A few economists say the changes could even push the overall housing market down later this year.

One landlord who fears he will have to sell is Chris Cooper. The 54 year-old airline steward must retire at 60, and started acquiring buy-to-let properties over 14 years ago in order to boost his pension.

"I'm fuming, to be perfectly honest," he said in his own one-bedroom flat in Windsor, a historic town near London which is dominated by Queen Elizabeth's 1,000-room castle.

"I will either have to raise rents by a ridiculous amount which tenants won't be able to afford, or sell my properties," Cooper added

He owns 15 properties in northern England and around London worth £2.4 million ($3.5 million), financed by loans totalling £1.6 million.

Tenants pay him over £100,000 in rent a year and, after running costs, interest and tax, Cooper makes £12,400. 

But Osborne's cut to the amount of mortgage interest that can be offset against tax, which Cooper plans to challenge in court, will reduce that to £1,000. 

When interest rates rise, which could happen this year, profits will be even thinner.

Heirs of thatcher

Helping new buyers to enter the housing market is a stated priority of Prime Minister David Cameron, whose Conservative Party enjoyed electoral success in the 1980s under Margaret Thatcher by making it easier for renters to buy their own homes.

Home ownership rates in Britain are now the lowest in 30 years at 65 per cent, below the European Union (EU) average of 70 per cent. 

Many Britons blame property investors for making it harder for young people to buy, even if experts say a chronic lack of new home-building is really the main factor.

In a new headache for landlords like Cooper, the BoE said last month that BTL borrowers could be more vulnerable to higher interest rates than normal borrowers. It wants powers to cap the size of BTL mortgages relative to a property's price and rental income, similar to those it already has over residential mortgages.

On the other hand, the squeeze on small landlords could help

ventures like Property Partner, which launched in 2014 to offer alternatives to traditional BTL.

"BTL as a cottage industry is dead," indicated Chief Executive Dan Gandesha. The start-up enables would-be landlords to buy, sell and trade fractions of BTL properties and take advantage of tax benefits available to big investors, as well as spreading their bets across a wider range of properties.

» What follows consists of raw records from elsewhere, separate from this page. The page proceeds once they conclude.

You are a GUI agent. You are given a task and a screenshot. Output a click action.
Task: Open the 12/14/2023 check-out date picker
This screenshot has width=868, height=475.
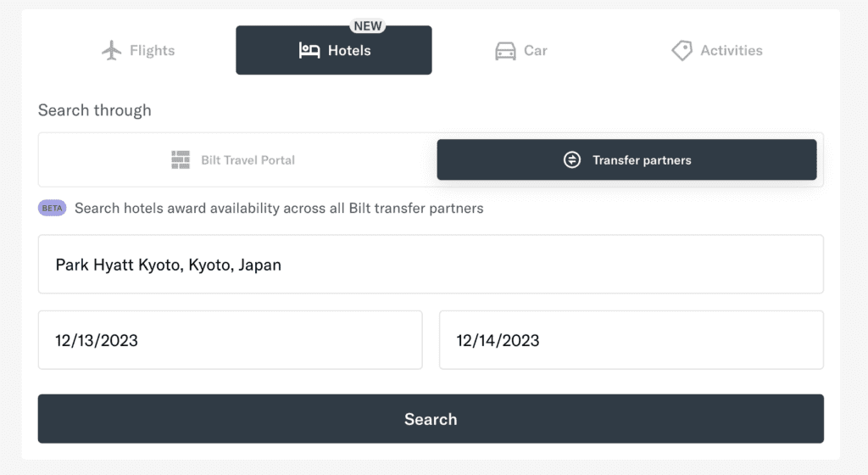click(631, 340)
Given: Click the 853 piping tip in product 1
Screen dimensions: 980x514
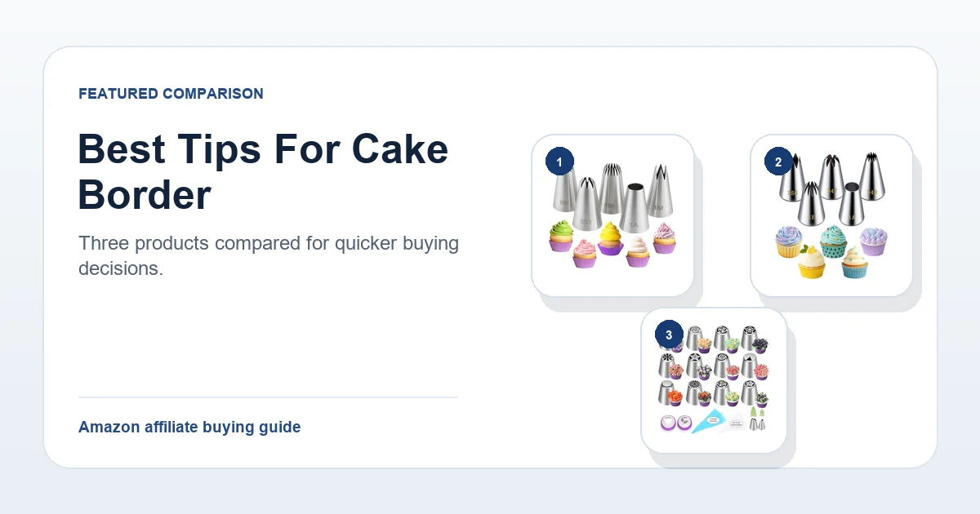Looking at the screenshot, I should point(587,204).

"I don't think the returns on that are quite as good, but those are the sort of options that would make my life easier,"  said Ramzi Hajaj, 26, a technology worker whose family gave him two London investment flats in 2013 which are now each worth about £500,000.

He may invest £700,000 more, but is put off by a 3 percentage point increase in property sales tax on for buy-to-let purchases from April, in addition to other changes that will make it more onerous for landlords to get tax relief on the cost of maintenance and repairs.

Lower returns

Upfront returns on BTL property have already fallen. Property Partner estimates net rental yields in London are 2.5 per cent now, compared with nearly 8 per cent when buy-to-let got going in the late 1990s.

But returns on other assets are lower too. Ten-year British government bonds yield around 1.8 per cent now, down from 7 per cent in 1997.

Small investors are betting instead on more of the house price rises which allowed buy-to-let in England to show average annual returns of over 9 per cent for the past 20 years.

However, low rental yields are putting off major investors such as Grainger, Britain's largest specialist residential landlord. 

Speaking at an industry conference last month, one of its managing directors, Derek Gorman, said new investment in London was hard.

"It is very difficult to get into the London market at prices that are reasonable. So we are looking at the regions," he indicated.

Shortages of construction workers and rising costs, the slow speed of planning approval and the difficulty of building higher density housing in London also delayed construction.

Lack of supply means most economists predict house prices will keep rising, by 5 per cent this year and 4 per cent in 2017, according to a Reuters poll, even if some such as Morgan Stanley see BTL triggering a brief dip.

 

"My hunch is that demand will rise first before supply catches up," said Simon Rubinsohn, chief UK economist at RICS. "Living costs are going to get dearer."